Diversification is happening very slowly behind the scenes, with the greatest increase being women as writers, rising from 40 percent in 2020 to 54 percent two years later. But men continue to make up the majority of creators, directors, producers and showrunners. White hegemony is even more pronounced, maintaining 76 percent of top creative roles last year (down from 81 percent the year before the Inclusion Policy was introduced).

Diverse staffing was achieved in part through working with nonprofits like Streetlights and platforms and services including Array Crew, Brooklyn Workforce Innovations, Crewvie, Free the Work and Staff Me Up. And for personnel with disabilities, such as aspiring producer Harold Foxx, an alumnus of RespectAbility’s 2021 Entertainment Lab who was hired as a post-production intern on the 2022 original movie Something from Tiffany’s, cc:DEIA worked with to make sure they were provided with the necessary resources to do their job. For Foxx, who is deaf, that meant making sure the post supervisor had productivity tools such as captioning on early movie cuts and video conferences as well as interpreters available virtually on-demand through contracts with third-party ASL interpretation services. “I learned so much from being able to sit in on creative meetings and would not have understood the intricacies that go into editing a film had the team not supplied me with virtual ASL interpreters,” Foxx says in the report.

The report also rounded up the various partnerships that indicate Amazon MGM Studios’ investment in pipelines for historically excluded individuals, such as its work with the Latino Film Institute (which includes a $50,000 finishing fund for a U.S.-based Latino filmmaker), with Howard University (via the work and study Howard Entertainment Program) and with the Savannah Film Festival (via an LGBTQ+ short film contest).

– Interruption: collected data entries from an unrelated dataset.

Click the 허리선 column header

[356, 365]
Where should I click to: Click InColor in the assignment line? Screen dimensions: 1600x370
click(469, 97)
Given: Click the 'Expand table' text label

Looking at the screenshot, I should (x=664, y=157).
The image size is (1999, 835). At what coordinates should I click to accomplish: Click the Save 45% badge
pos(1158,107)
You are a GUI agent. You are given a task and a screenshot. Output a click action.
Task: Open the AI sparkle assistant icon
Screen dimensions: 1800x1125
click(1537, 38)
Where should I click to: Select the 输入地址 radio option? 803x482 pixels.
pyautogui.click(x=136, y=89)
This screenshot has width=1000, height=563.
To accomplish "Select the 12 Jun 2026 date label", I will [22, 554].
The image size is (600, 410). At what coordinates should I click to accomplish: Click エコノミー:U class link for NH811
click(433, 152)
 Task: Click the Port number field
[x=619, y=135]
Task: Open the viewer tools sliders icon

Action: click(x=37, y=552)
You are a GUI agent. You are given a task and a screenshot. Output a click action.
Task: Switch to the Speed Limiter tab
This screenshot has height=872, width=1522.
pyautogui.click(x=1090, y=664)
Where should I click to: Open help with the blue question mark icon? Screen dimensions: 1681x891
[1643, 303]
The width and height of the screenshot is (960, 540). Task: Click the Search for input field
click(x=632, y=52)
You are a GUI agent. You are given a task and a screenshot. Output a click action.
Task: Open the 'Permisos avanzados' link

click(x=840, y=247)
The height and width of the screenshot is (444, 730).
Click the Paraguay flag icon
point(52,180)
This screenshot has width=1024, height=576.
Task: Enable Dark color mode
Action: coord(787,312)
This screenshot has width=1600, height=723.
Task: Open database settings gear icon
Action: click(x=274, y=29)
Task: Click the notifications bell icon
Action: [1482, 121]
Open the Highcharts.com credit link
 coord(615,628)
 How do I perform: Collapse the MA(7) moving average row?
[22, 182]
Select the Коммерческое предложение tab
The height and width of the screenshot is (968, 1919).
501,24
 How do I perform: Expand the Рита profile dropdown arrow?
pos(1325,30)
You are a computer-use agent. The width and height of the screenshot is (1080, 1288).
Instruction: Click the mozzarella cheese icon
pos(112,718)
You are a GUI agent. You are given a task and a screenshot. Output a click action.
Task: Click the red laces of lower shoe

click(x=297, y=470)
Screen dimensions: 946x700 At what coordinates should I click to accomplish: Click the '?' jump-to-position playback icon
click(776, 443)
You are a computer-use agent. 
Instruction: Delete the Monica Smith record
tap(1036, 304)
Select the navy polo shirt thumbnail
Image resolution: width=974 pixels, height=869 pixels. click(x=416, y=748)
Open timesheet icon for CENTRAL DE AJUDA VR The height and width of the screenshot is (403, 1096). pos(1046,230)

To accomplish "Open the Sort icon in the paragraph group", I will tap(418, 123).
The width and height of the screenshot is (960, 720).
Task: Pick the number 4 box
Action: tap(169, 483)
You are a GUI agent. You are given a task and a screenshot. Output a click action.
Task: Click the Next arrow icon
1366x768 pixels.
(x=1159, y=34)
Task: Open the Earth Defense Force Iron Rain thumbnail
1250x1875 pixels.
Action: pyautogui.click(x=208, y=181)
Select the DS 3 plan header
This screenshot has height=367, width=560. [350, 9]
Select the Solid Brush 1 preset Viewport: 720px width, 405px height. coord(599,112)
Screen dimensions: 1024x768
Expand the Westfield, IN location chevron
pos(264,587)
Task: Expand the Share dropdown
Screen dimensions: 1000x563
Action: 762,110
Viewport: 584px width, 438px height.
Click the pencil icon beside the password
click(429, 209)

Qualitatively, the report explained how the cc:DEIA team reviews every project for tropes, harmful dialogue and lack of multidimensionality or inauthenticity before it receives a green light, tapping their consultancy partners including Anti-Defamation League, Coalition of Asian Pacifics in Entertainment, Color of Change, Define American, Disability Media Alliance Project, GenderCool, GLAAD, Pillars Fund, RespectAbility, Storyline partners and Think Tank for Inclusion and Equity if needed. In the past two years, the team has conducted 146 green light assessments and consulted on content 181 times across 126 projects.

During production, the studio also considered the side effects of diverse casting, such as actors experiencing harassment. Anticipating such issues with its high-profile genre title The Lord of the Rings: The Rings of Power, Amazon MGM Studios provided an on-set “emotional wellness professional” for the cast and crew, such as Ismael Cruz Córdova, who is the first person of color to play an elf in Middle-earth.

These emotional wellness resources have so far been offered on a production-by-production basis, but the company’s next steps include expanding that offering to more productions next year, as well as continuing to improve its demographic data collection methodology (particularly for below-the-line crew) and localizing its DEIA strategy for territories outside of the U.S. And given that the company recently canceled POC-centered series including With Love and The Horror of Dolores Roach, both from Gloria Calderón Kellett, it will be worth keeping an eye on the longevity of future series featuring the historically excluded on Amazon’s slate.